4. VEGAN PROTEIN POWDER
15 to 20 grams per scoop
More and more research is showing that when we add plant proteins to our diets, our bodies respond by shedding fat. In a 2015 study in the Journal of Diabetes Investigation, researchers discovered that patients who ingested higher amounts of vegetable protein were far less susceptible to metabolic syndrome (a disease that ought to be renamed “diabolic syndrome”—it’s basically a combination of high cholesterol, high blood sugar, and obesity). That means eating whole foods from vegetables—and supplementing with vegan protein powder—is one of the best ways to keep extra weight at bay. A second study in Nutrition Journal found that “plant protein intakes may play a role in preventing obesity.”
22 grams per 3 oz fillet
Often overlooked in favor of its two closest nutritional competitors, tuna and salmon, halibut is a delicious, firm-meat white fish with a very low level of contaminates. It delivers a gram of protein for every 4.5 calories. Snapper, perch and cod are also high-protein fish. (And they’re helpful when trying to get your, um, fish to swim upstream.
2. TURKEY BREAST
26 grams per 3 oz serving
Mightier than its cousin the chicken breast (which delivers a mere 16 grams for the same serving size), turkey is protein potentate of poultry.
1. SLOW-ROASTED PORK LOIN
28 grams per 3 oz serving
Pork and beef run about neck-and-neck when it comes to protein.
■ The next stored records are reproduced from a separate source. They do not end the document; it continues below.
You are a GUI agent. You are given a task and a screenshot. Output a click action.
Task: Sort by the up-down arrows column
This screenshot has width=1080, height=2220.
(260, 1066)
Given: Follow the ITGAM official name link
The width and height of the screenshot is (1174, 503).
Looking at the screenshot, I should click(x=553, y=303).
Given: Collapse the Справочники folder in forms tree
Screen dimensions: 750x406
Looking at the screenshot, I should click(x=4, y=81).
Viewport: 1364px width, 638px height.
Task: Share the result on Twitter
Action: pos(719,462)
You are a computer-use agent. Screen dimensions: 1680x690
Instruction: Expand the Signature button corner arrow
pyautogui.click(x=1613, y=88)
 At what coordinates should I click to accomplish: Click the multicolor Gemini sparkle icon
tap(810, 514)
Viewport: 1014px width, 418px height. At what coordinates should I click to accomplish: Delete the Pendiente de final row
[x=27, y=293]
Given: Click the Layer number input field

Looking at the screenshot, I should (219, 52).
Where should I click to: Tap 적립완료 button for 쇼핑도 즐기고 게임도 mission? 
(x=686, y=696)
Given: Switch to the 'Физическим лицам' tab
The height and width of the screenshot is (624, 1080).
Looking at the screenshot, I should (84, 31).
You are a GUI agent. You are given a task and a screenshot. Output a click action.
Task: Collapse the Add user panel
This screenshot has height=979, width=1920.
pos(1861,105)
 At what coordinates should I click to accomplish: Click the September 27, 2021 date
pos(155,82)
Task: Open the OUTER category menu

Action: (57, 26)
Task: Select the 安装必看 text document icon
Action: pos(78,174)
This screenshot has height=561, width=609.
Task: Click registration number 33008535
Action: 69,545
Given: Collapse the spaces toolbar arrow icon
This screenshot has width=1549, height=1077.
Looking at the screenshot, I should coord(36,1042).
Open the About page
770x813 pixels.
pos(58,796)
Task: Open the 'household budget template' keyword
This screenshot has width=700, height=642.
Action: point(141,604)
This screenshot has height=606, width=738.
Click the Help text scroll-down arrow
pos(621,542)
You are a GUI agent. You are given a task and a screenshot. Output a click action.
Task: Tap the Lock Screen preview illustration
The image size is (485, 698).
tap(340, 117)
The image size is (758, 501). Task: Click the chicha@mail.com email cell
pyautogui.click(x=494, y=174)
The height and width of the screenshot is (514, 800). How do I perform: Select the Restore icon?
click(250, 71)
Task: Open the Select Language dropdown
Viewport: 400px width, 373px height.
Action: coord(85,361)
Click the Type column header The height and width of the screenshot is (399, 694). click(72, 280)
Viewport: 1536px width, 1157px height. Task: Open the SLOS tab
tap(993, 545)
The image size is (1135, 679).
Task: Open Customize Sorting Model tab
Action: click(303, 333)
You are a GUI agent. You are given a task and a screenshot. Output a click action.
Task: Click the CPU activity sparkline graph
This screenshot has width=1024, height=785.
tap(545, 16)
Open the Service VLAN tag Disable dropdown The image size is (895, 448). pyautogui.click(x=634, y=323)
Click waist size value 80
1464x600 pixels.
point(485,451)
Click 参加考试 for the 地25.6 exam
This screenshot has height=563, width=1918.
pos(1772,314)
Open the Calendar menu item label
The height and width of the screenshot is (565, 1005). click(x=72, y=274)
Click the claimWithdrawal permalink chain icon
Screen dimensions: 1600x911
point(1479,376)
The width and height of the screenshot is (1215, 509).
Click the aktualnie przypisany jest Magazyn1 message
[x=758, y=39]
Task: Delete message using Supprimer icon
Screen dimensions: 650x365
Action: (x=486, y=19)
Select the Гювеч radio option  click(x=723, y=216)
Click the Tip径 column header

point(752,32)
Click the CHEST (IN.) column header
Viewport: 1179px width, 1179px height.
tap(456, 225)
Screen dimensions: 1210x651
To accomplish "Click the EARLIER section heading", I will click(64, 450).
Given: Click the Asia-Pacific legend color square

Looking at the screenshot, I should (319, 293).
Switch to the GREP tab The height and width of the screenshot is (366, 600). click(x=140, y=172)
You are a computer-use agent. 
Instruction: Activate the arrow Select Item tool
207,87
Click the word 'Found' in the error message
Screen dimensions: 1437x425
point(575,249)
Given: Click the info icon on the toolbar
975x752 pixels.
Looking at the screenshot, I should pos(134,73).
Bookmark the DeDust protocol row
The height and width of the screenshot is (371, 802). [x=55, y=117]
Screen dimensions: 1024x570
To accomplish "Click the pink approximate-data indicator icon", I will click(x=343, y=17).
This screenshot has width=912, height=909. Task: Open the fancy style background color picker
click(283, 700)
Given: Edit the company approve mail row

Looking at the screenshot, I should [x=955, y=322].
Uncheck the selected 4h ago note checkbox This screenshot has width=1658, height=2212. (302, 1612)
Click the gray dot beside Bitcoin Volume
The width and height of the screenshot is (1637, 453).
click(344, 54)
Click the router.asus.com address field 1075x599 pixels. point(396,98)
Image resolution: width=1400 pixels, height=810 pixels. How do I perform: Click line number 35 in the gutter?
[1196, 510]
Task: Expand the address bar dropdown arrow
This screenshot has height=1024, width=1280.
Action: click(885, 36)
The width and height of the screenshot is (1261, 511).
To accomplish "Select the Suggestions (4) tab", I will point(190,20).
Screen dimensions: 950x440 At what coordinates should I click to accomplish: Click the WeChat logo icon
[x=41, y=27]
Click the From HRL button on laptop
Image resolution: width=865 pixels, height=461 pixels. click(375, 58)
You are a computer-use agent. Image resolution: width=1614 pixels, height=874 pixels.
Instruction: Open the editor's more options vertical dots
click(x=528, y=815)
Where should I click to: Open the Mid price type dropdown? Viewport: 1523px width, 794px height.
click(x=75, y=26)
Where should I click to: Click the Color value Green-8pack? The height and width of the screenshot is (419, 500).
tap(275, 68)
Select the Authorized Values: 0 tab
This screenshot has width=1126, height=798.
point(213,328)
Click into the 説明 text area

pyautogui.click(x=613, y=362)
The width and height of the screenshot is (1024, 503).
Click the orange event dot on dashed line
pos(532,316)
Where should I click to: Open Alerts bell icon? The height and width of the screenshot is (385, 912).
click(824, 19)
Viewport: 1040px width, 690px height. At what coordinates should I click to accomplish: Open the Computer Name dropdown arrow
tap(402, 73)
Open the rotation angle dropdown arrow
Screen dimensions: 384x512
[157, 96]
But what we love about pork loin is that it cooks so nicely in a slow cooker, barbecued on low heat, or roasted in the oven—methods you should use more often. When you cook meat at high temperatures, and that includes beef, pork, fish, or poultry, chemicals called heterocyclic amines (HCAs) are produced. According to a study in Nutrition Journal, increased intake of HCAs causes changes to our gut microbiota that increase our risk to colorectal cancer. Consider slow cookers or long, languid barbecues the healthier alternative to pan-frying or grilling.